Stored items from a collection
+--
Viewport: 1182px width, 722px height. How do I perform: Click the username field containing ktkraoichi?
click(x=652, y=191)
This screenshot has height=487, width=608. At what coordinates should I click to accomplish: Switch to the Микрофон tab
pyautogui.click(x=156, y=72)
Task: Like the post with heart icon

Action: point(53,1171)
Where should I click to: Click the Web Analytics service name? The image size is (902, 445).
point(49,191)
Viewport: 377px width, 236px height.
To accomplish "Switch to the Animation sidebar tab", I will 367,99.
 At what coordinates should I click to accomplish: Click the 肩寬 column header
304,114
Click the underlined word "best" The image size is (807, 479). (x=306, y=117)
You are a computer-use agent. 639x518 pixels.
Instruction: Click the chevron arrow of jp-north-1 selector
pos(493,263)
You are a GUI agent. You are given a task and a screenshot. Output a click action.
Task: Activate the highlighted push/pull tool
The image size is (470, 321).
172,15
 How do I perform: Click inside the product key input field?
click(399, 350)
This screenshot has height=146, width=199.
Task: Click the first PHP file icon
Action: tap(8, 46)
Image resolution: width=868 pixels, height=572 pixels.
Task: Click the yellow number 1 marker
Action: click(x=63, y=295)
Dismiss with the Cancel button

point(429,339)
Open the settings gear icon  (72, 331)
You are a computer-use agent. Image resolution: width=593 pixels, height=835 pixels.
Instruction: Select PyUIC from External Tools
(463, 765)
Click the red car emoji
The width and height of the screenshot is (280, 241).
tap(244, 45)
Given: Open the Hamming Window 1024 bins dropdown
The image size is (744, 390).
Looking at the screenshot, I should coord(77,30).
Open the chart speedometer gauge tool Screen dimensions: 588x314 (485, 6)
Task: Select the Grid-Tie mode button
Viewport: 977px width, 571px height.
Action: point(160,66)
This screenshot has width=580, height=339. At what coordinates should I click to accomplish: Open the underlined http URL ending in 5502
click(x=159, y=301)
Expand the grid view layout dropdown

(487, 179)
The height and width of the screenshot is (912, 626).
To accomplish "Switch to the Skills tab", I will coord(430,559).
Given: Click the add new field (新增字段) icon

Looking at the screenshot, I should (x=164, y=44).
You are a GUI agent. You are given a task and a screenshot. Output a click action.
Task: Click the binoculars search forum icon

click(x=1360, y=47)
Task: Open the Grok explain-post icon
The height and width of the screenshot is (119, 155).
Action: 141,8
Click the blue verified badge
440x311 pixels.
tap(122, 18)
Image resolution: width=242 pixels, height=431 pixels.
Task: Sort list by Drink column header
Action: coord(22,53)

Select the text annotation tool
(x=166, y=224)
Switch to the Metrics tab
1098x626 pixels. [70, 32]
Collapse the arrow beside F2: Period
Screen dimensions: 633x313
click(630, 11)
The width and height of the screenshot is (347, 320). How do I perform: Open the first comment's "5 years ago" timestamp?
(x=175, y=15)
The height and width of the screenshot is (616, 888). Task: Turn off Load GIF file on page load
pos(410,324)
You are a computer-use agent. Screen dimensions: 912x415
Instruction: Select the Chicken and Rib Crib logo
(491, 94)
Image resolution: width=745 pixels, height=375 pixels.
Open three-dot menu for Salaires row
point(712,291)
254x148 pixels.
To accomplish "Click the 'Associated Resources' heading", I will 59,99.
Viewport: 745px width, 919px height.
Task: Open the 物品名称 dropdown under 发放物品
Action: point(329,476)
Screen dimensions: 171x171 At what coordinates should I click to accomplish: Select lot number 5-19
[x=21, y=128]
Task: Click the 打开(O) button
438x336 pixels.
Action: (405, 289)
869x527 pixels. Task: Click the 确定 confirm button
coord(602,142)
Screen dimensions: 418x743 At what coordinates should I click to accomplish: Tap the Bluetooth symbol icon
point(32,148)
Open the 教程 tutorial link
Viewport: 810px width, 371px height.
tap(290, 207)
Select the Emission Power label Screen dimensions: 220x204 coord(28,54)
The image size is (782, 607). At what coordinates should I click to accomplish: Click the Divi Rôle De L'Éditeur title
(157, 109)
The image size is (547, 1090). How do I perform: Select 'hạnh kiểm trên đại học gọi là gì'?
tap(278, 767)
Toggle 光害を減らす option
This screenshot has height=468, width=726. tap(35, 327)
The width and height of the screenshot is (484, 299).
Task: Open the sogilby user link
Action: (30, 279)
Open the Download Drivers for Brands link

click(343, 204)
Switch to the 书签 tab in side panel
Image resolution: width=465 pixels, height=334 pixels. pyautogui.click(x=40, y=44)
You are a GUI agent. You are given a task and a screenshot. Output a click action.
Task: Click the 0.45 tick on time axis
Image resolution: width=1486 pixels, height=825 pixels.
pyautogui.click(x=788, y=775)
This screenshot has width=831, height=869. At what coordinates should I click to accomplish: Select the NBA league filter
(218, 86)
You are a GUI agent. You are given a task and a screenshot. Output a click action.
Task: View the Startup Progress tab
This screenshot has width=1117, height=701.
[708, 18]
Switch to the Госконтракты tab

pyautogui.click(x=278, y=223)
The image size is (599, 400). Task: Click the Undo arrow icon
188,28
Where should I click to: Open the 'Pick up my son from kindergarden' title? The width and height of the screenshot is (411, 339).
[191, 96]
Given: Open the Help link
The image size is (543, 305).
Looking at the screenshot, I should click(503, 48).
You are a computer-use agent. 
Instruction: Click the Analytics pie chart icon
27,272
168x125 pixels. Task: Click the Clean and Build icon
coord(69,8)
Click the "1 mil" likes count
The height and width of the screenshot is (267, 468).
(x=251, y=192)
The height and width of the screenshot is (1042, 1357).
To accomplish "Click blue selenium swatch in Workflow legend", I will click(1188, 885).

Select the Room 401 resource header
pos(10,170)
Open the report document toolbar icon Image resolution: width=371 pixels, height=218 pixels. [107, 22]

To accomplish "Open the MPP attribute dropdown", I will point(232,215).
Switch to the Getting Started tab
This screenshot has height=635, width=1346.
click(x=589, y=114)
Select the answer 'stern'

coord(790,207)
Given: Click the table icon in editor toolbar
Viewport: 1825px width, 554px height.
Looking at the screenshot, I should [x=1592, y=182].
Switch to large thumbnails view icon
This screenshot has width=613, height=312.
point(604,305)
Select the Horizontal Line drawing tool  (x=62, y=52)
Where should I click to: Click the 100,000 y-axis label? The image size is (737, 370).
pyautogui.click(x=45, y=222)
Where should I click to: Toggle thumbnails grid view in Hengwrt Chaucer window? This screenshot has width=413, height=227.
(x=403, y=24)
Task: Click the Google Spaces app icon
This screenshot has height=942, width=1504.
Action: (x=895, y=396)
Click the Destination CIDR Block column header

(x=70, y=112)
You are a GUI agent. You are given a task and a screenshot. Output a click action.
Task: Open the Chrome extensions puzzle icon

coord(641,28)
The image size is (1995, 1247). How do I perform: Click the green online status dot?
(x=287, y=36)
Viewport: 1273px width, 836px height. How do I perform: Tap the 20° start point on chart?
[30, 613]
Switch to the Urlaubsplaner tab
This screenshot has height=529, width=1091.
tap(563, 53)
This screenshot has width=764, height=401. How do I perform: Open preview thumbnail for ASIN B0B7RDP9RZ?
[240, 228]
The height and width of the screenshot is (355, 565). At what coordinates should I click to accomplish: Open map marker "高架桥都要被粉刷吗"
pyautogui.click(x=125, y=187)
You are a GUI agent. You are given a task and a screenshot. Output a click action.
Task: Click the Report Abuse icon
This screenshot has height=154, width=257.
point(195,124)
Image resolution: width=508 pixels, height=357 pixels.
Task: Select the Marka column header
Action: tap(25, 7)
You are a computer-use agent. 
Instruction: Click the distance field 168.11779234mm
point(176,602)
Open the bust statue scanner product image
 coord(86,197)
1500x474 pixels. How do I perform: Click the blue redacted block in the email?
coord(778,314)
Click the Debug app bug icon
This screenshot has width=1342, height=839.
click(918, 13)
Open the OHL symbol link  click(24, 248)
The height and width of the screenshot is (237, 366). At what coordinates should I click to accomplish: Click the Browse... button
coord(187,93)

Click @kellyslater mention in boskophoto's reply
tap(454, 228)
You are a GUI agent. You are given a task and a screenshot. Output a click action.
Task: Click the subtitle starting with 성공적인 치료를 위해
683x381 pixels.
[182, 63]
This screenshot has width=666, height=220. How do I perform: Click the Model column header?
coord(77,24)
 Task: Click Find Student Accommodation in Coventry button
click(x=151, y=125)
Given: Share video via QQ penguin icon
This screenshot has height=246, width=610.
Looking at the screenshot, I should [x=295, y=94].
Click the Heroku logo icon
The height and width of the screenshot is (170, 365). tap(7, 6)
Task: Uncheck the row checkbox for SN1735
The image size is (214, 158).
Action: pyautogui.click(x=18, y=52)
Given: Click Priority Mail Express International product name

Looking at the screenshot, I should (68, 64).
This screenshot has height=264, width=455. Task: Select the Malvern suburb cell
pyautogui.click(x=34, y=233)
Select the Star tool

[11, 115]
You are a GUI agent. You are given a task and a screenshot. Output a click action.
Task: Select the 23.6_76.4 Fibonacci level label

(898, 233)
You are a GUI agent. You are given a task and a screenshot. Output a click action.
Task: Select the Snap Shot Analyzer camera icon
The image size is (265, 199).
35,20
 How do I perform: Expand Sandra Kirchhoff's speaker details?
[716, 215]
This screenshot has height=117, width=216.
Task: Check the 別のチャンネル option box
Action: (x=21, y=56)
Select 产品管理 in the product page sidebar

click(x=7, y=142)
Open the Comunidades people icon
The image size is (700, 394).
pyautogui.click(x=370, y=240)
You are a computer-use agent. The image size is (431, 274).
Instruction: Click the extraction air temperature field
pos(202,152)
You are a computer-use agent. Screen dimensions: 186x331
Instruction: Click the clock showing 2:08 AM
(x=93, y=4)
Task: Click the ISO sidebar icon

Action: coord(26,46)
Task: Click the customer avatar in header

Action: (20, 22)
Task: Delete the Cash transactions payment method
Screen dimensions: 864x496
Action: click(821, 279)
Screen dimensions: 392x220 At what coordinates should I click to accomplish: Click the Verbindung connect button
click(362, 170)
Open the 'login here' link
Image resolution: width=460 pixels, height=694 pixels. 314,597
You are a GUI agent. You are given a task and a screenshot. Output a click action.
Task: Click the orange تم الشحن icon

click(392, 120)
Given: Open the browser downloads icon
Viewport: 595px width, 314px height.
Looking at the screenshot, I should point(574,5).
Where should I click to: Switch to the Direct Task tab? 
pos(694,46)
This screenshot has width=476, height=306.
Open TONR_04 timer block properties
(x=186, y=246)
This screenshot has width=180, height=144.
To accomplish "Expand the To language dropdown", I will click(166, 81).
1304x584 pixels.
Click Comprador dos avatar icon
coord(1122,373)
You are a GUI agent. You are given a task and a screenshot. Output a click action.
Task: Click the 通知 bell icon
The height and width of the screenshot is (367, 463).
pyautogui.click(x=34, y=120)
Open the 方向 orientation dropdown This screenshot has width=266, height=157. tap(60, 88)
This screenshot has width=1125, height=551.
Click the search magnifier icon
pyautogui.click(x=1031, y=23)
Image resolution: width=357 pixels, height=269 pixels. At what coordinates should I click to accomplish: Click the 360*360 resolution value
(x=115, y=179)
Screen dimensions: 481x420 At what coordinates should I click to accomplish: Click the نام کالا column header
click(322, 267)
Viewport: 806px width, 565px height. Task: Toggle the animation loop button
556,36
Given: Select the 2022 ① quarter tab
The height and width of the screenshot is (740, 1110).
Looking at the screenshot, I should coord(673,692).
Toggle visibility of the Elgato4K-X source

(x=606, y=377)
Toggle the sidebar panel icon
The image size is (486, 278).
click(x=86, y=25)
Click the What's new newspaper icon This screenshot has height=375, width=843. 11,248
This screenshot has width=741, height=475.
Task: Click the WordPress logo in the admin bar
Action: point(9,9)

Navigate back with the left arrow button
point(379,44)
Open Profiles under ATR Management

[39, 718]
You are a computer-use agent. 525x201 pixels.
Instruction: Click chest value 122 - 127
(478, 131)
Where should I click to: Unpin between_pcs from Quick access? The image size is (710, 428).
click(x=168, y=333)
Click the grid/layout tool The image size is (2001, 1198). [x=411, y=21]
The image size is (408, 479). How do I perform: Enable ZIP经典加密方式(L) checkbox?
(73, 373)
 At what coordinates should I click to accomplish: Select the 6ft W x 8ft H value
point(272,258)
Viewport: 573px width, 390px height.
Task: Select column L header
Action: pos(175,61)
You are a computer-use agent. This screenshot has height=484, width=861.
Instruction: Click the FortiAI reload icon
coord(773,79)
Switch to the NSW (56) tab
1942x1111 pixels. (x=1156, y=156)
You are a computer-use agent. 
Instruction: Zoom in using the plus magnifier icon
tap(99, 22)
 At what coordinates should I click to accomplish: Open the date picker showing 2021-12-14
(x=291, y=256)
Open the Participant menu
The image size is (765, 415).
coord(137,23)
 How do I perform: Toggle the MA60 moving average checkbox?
+--
Look above for the line containing "You are a computer-use agent. 525x201 pixels." and the line containing "You are a computer-use agent. This". Transcribe both, with the lines between them, exactly.

You are a computer-use agent. 525x201 pixels.
Instruction: Click chest value 122 - 127
(478, 131)
Where should I click to: Unpin between_pcs from Quick access? The image size is (710, 428).
click(x=168, y=333)
Click the grid/layout tool The image size is (2001, 1198). [x=411, y=21]
The image size is (408, 479). How do I perform: Enable ZIP经典加密方式(L) checkbox?
(73, 373)
 At what coordinates should I click to accomplish: Select the 6ft W x 8ft H value
point(272,258)
Viewport: 573px width, 390px height.
Task: Select column L header
Action: pos(175,61)
You are a computer-use agent. This screenshot has height=484, width=861.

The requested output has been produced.